Pipe down
Health Business Blog readers know I'm amused when right-wing critics of the US health care system start pointing out problems in other countries to argue against reform in the US. There's a classic example from right-wing blowhard Sally Pipes in last weekend's Examiner. The headline: Obama-Daschle “reform” will cripple American health care tells you pretty clearly where she's coming from.Here's a little taste:
Government reimbursement rates already discourage doctors from accepting patients with government coverage. As the government program slowly becomes the only game in town, what then of physicians? Will they simply accept their fate? We can look to our north for a possible answer.Canadians have "enjoyed" universal health coverage since the 1970s. They also enjoy the rationing of care. Both drugs and physicians are in short supply...Because there aren't enough doctors, Canadians must wait in line. Wait times for referrals from primary care physicians to specialists in Canada exceed 18 weeks -- twice what doctors consider clinically acceptable.
The unwritten assertion is that we don't have wait times in the US. But if Pipes believes that she must be pretty healthy. She may also not read very much. Here are a couple of examples:
- In Boston, the waiting time to see a dermatologist for a "changing mole" --perhaps the closest thing in dermatology to an emergency-- is 10.5 weeks. It takes 3.5 months to arrange a routine visit to a dermatologist at the Brigham and Women's Hospital in Boston.

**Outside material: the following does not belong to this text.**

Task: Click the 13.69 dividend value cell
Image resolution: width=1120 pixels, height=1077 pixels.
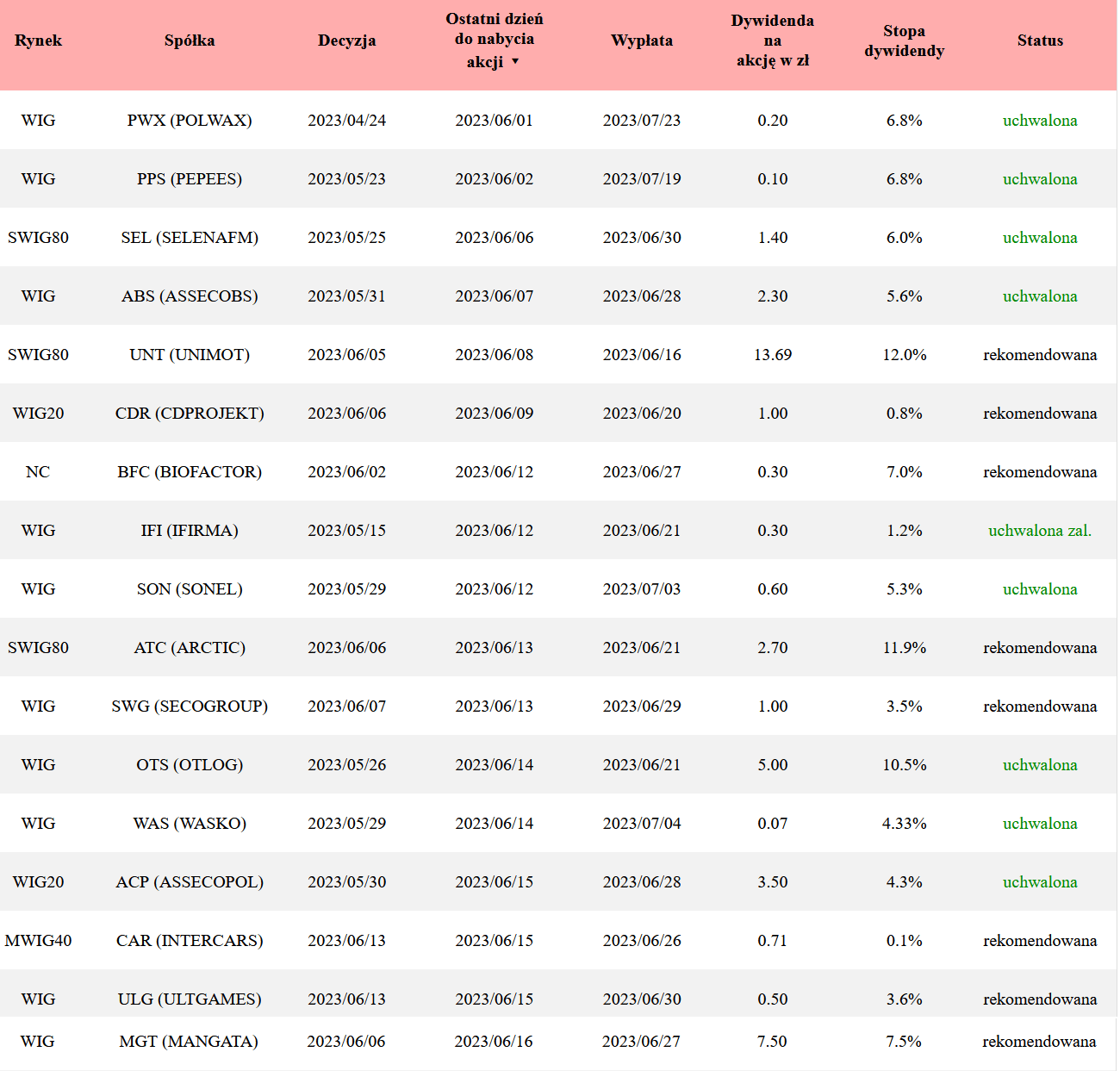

- At Children's Hospital in Boston it takes 6 months to get an assessment for a child whose speech is delayed. I recently learned that there is a 10 month wait at Children's to have a child assessed for cognitive development issues that affect performance at school. I guess parents just need to tell the teacher, wait till next year!
Don't scare us with waiting list horrors, Sally. We already spend 2x what any other country spends and "enjoy" waiting times and limited access to care for the uninsured. Canada does not have a great system but at least there's universal access and there's no such thing as medical bankruptcy.